======== TASK INPUTS ========

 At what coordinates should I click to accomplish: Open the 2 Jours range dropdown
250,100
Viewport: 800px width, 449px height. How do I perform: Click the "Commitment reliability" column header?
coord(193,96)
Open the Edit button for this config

========
======== TASK INPUTS ========

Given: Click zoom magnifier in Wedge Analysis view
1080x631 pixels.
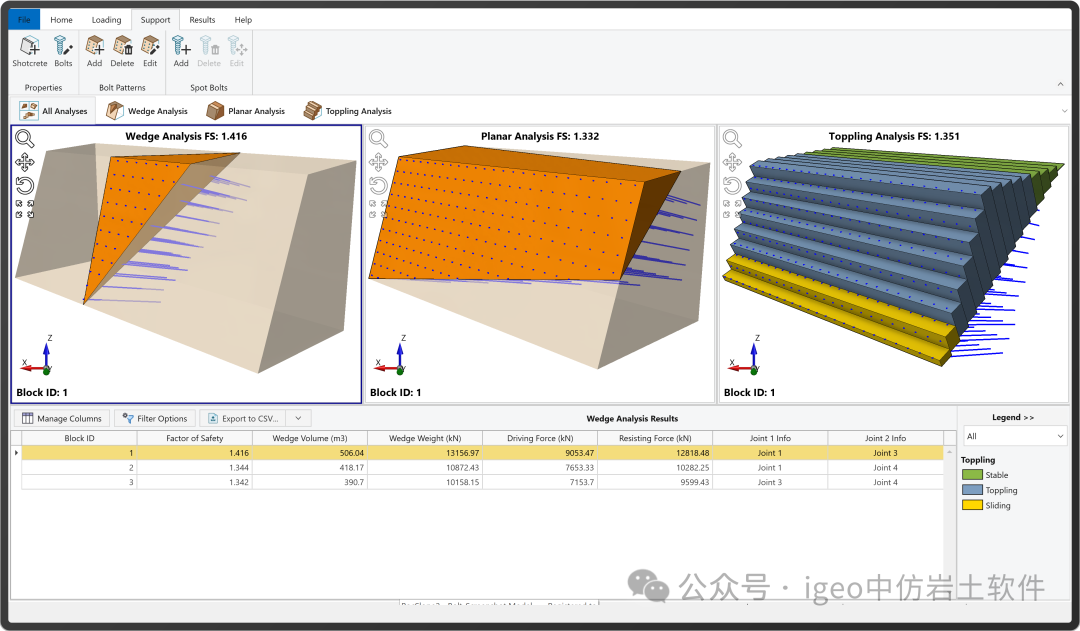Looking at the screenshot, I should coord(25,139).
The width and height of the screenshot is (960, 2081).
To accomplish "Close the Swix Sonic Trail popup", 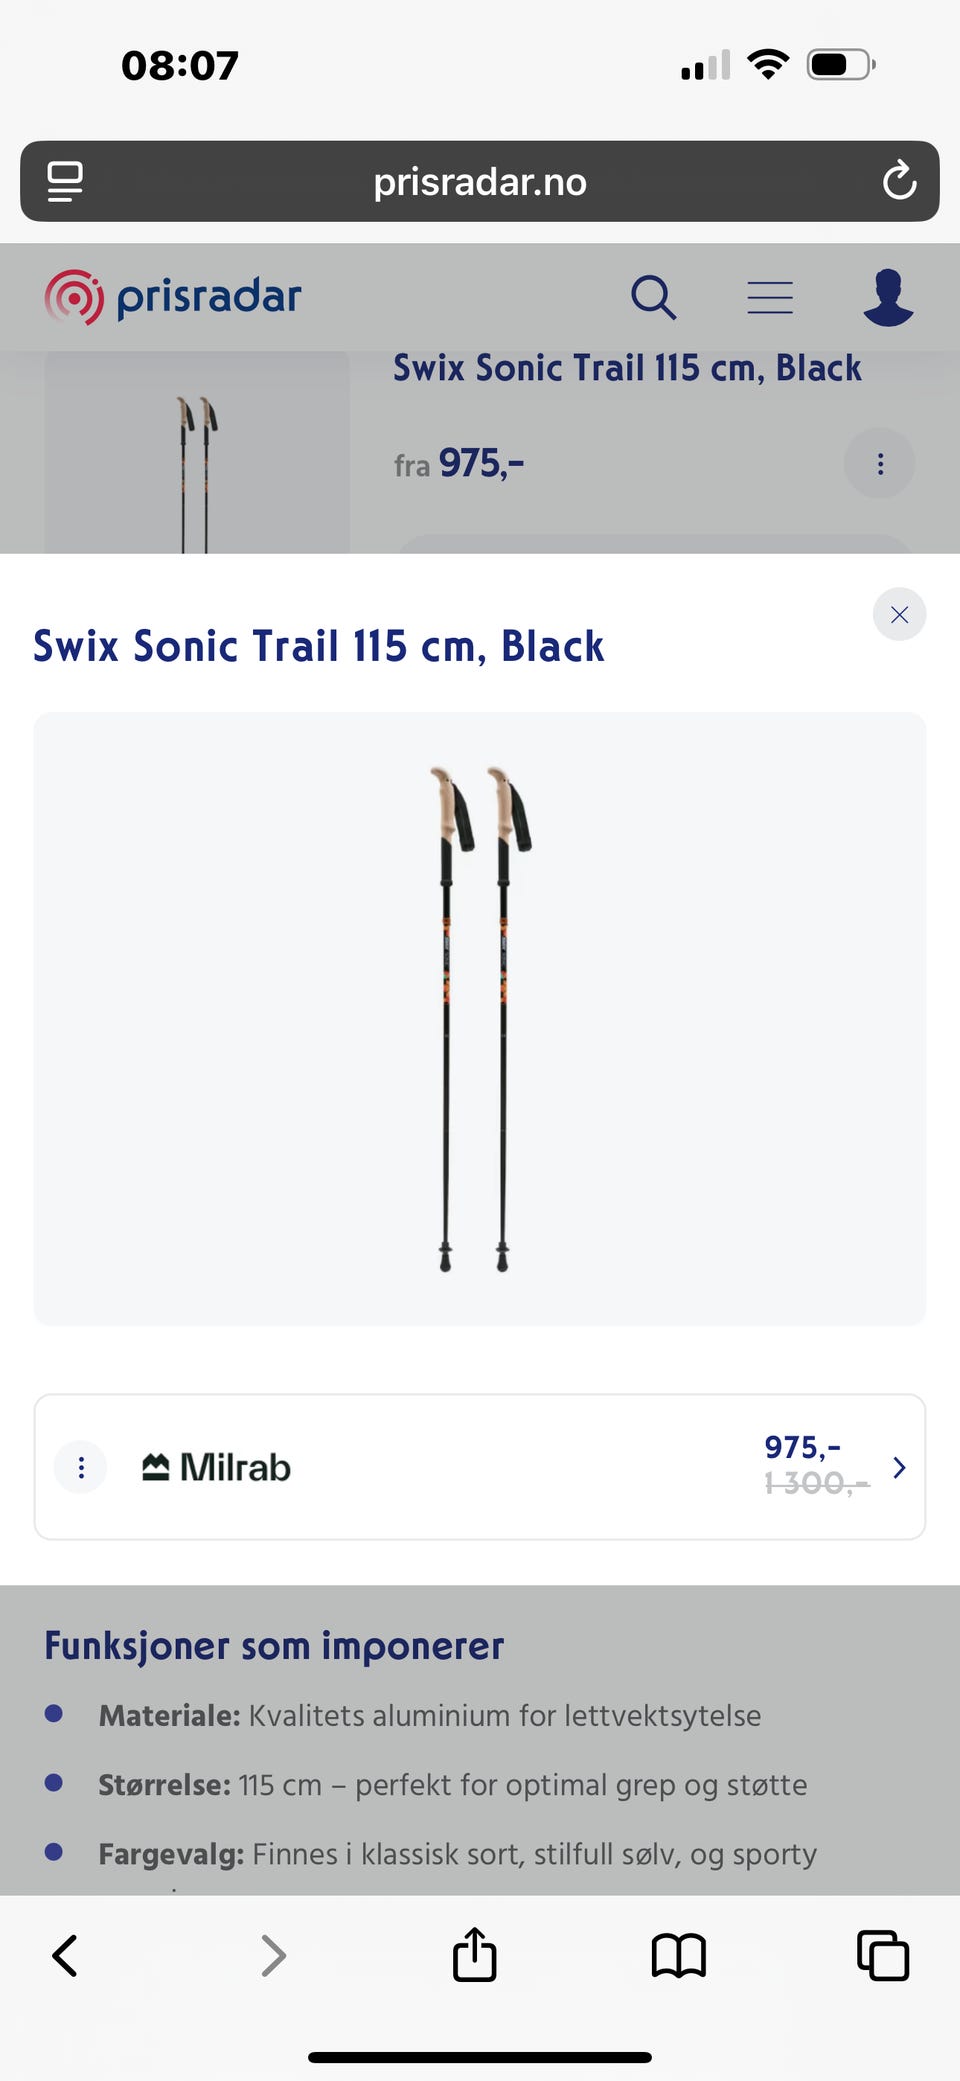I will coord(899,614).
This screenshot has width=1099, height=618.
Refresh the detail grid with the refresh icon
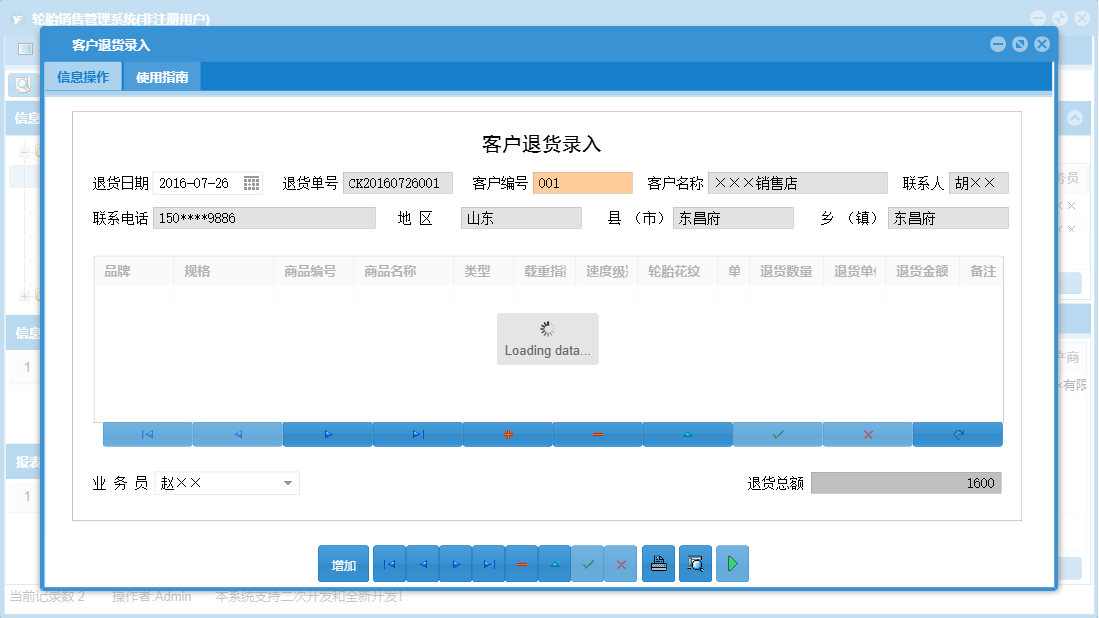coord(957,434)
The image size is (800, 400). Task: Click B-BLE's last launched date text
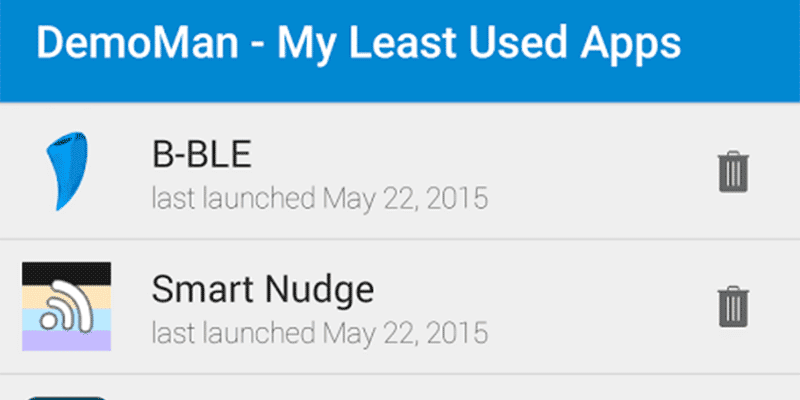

========
======== TASK INPUTS ========

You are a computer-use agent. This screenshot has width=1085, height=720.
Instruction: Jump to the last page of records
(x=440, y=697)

========

WRITTEN TASK: Convert the items between the lines holding "You are a computer-use" and "(x=440, y=697)", inclusive, into a two-column CSV with the headers instruction and click_point. Give one row per item, putting each value in a single quoted field with line breaks replaced by spaces.

SOLUTION TO THIS PROBLEM:
instruction,click_point
"You are a computer-use agent. This screenshot has width=1085, height=720. Instruction: Jump to the last page of records","(x=440, y=697)"